I have a list of titles that I need to normalize. For example, if a title contains 'CTO', it needs to be changed to 'Chief Technology Officer'. However, I only want to replace 'CTO' if there is no letter directly to the left or right of 'CTO'. For example, 'Director' contains 'cto'. I obviously wouldn't want this to be replaced. However, I do want it to be replaced in situations where the title is 'Founder/CTO' or 'CTO/Founder'.
Is there a way to check if a letter is before 'CXO' using regex? Or what would be the best way to accomplish this task?
EDIT: My code is as follows...
test = 'Co-Founder/CTO'
test = re.sub("[^a-zA-Z0-9]CTO", 'Chief Technology Officer', test)
The result is 'Co-FounderChief Technology Officer'. The '/' gets replaced for some reason.
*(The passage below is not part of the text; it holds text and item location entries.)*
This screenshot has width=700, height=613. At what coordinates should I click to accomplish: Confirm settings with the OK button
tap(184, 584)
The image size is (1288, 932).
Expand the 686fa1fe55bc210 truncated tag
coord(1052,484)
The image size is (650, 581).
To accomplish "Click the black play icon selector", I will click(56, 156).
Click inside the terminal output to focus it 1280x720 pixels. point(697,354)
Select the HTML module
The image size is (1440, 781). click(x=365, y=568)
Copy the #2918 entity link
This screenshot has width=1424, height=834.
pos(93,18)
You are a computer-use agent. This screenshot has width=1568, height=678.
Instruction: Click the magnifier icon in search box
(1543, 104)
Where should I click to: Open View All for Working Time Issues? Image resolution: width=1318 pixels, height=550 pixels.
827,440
However, this doesn't happen if test = 'CTO/Co-Founder'.
Answer: "(?<=[^a-zA-Z0-9])CTO|^CTO"
Lookbehinds are perfect for this
cto_re = re.compile("(?<=[^a-zA-Z0-9])CTO")
but unfortunately won't work for the start of lines (due only to the python implementation requiring fixed length).
for eg in "Co-Founder/CTO", "CTO/Bossy", "aCTOrMan":
print(cto_re.sub("Chief Technology Officer", eg))
Co-Founder/Chief Technology Officer
CTO/Bossy
aCTOrMan
You would have to check for that explicitly via |
:
cto_re = re.compile("(?<=[^a-zA-Z0-9])CTO|^CTO")
for eg in "Co-Founder/CTO", "CTO/Bossy", "aCTOrMan":
print(cto_re.sub("Chief Technology Officer", eg))
Co-Founder/Chief Technology Officer
Chief Technology Officer/Bossy
aCTOrMan